◆ **Supplied entries**
▽
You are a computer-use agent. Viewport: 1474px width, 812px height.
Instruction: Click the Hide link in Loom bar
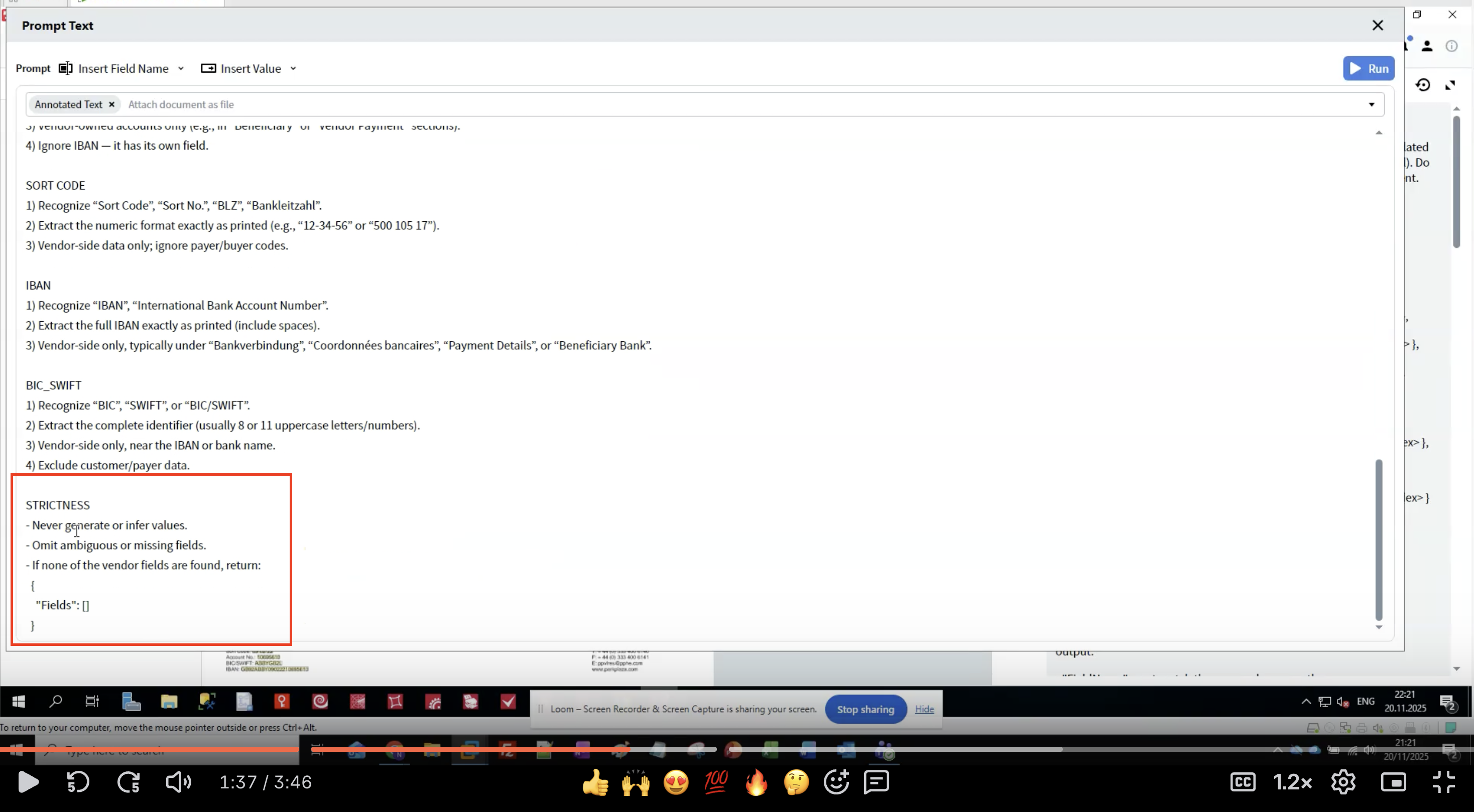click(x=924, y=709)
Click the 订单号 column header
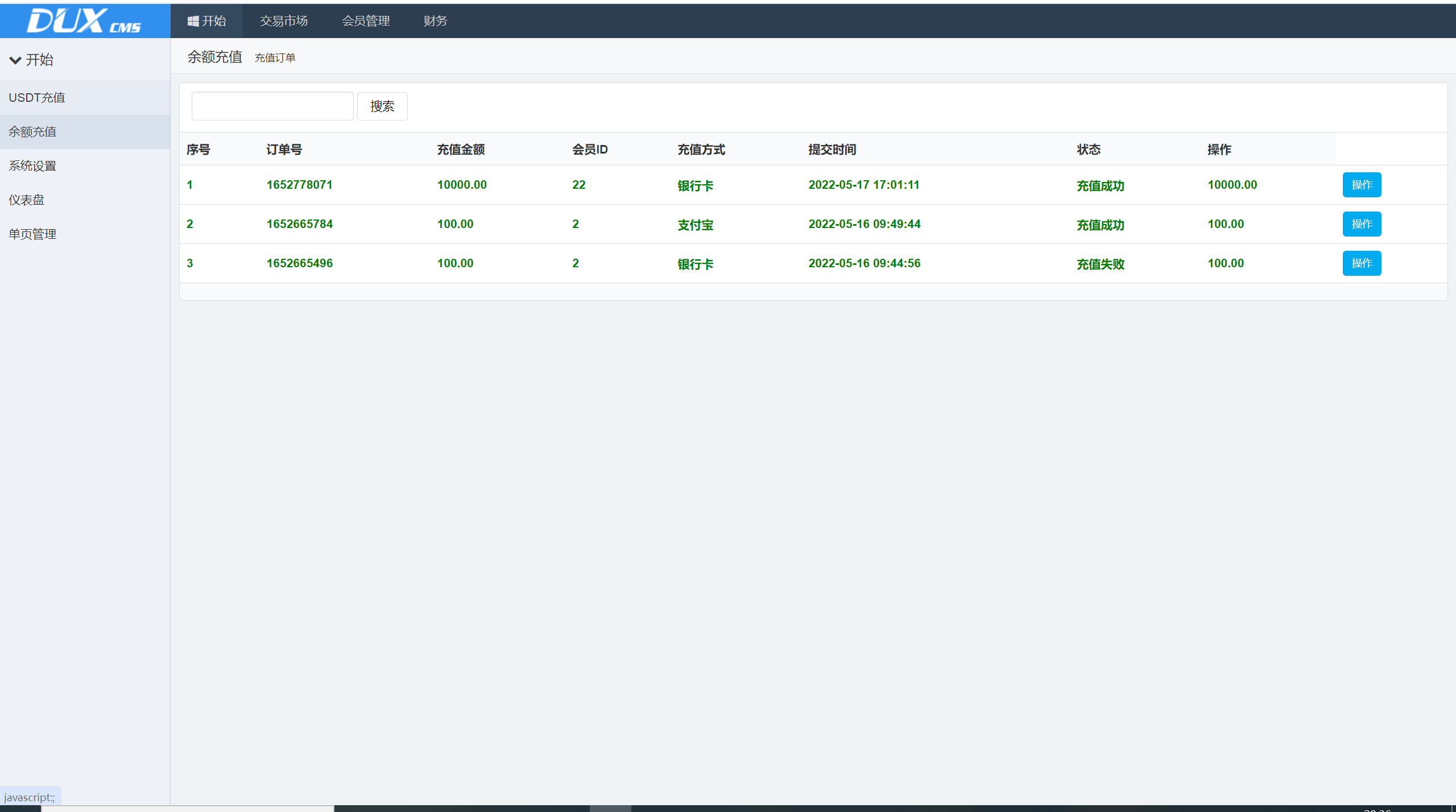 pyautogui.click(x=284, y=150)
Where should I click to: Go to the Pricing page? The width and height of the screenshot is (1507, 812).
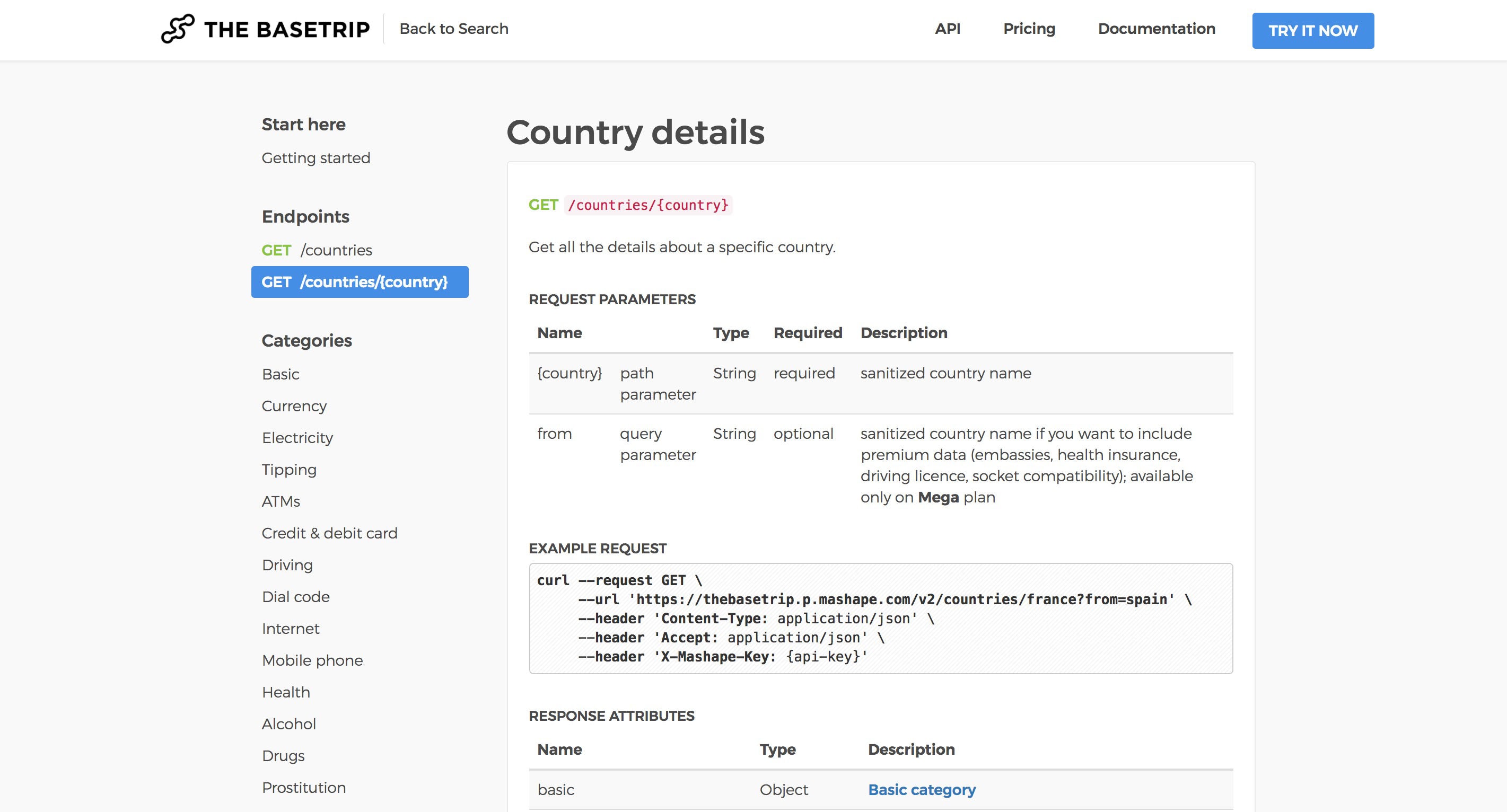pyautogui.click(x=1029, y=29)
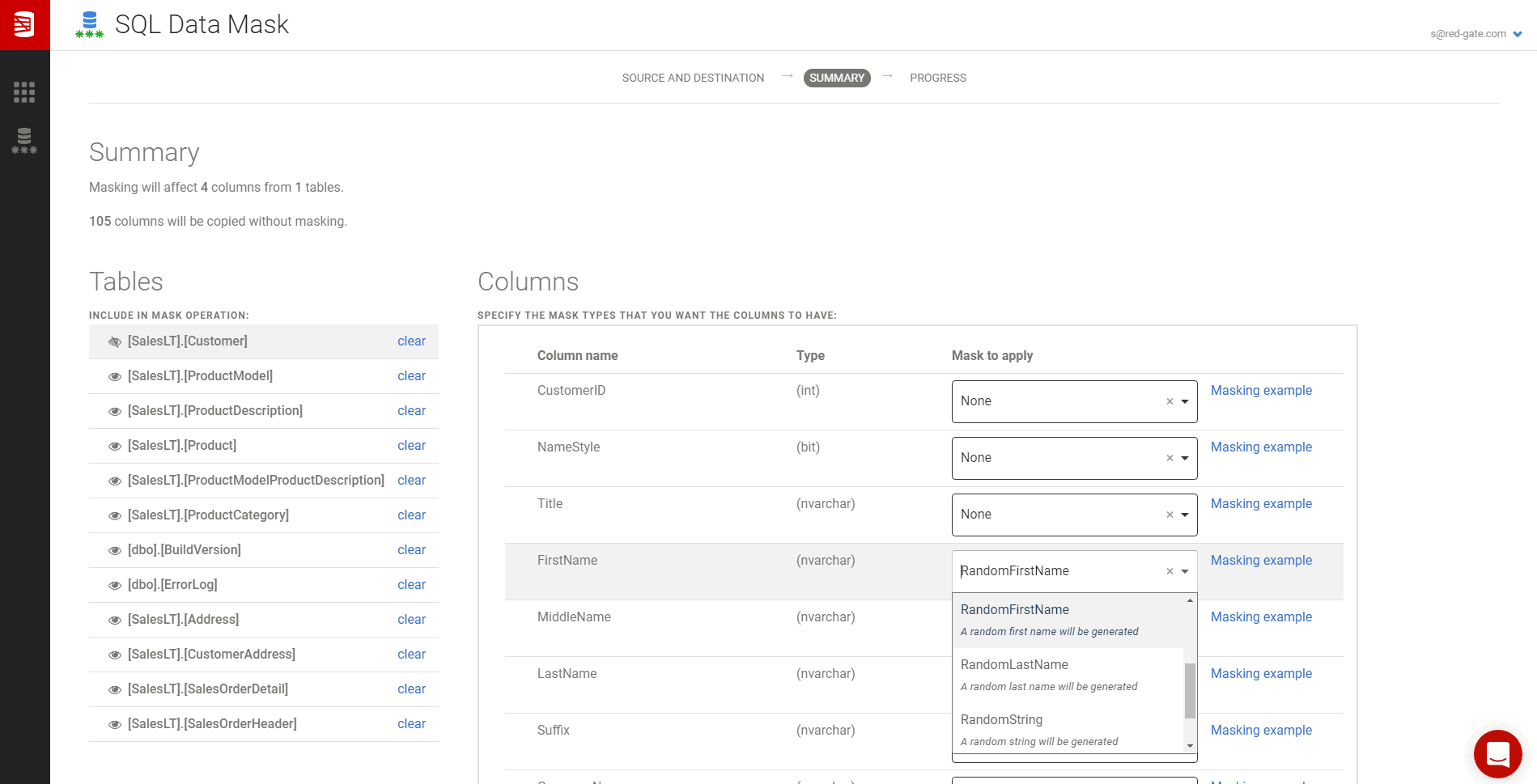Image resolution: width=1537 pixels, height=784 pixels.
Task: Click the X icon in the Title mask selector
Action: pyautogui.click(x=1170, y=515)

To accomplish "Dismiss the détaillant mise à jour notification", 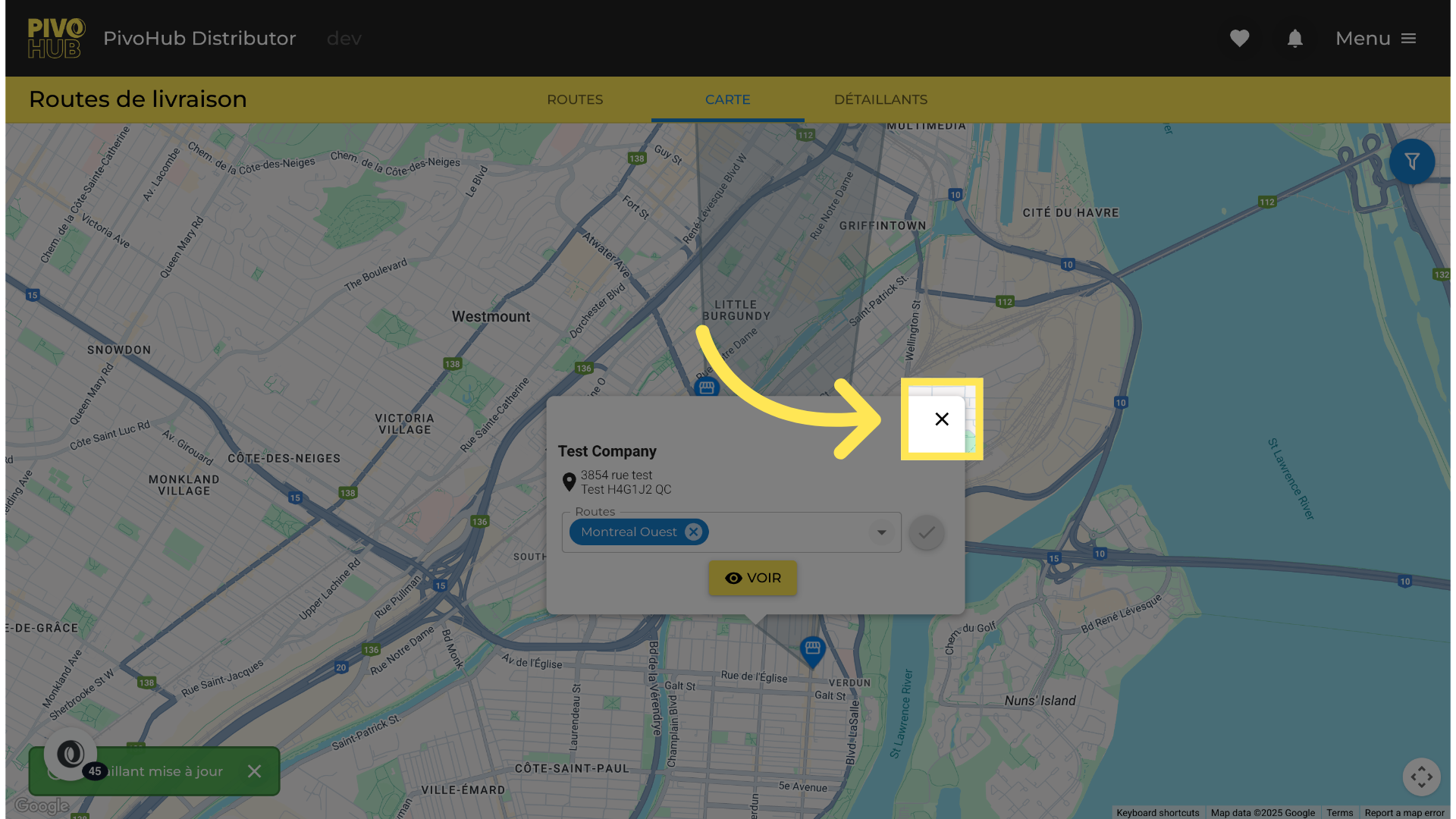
△
Leaving the pictures aside, write out the entries above exactly.

You are a computer-use agent. Viewport: 1474px width, 812px height.
Instruction: Click the Hide link in Loom bar
click(x=924, y=709)
Click the 订单号 column header
 pyautogui.click(x=284, y=150)
Where should I click to: Go to the Pricing page? The width and height of the screenshot is (1507, 812).
pyautogui.click(x=1029, y=29)
Image resolution: width=1537 pixels, height=784 pixels.
Task: Click the X icon in the Title mask selector
Action: pyautogui.click(x=1170, y=515)

To accomplish "Dismiss the détaillant mise à jour notification", 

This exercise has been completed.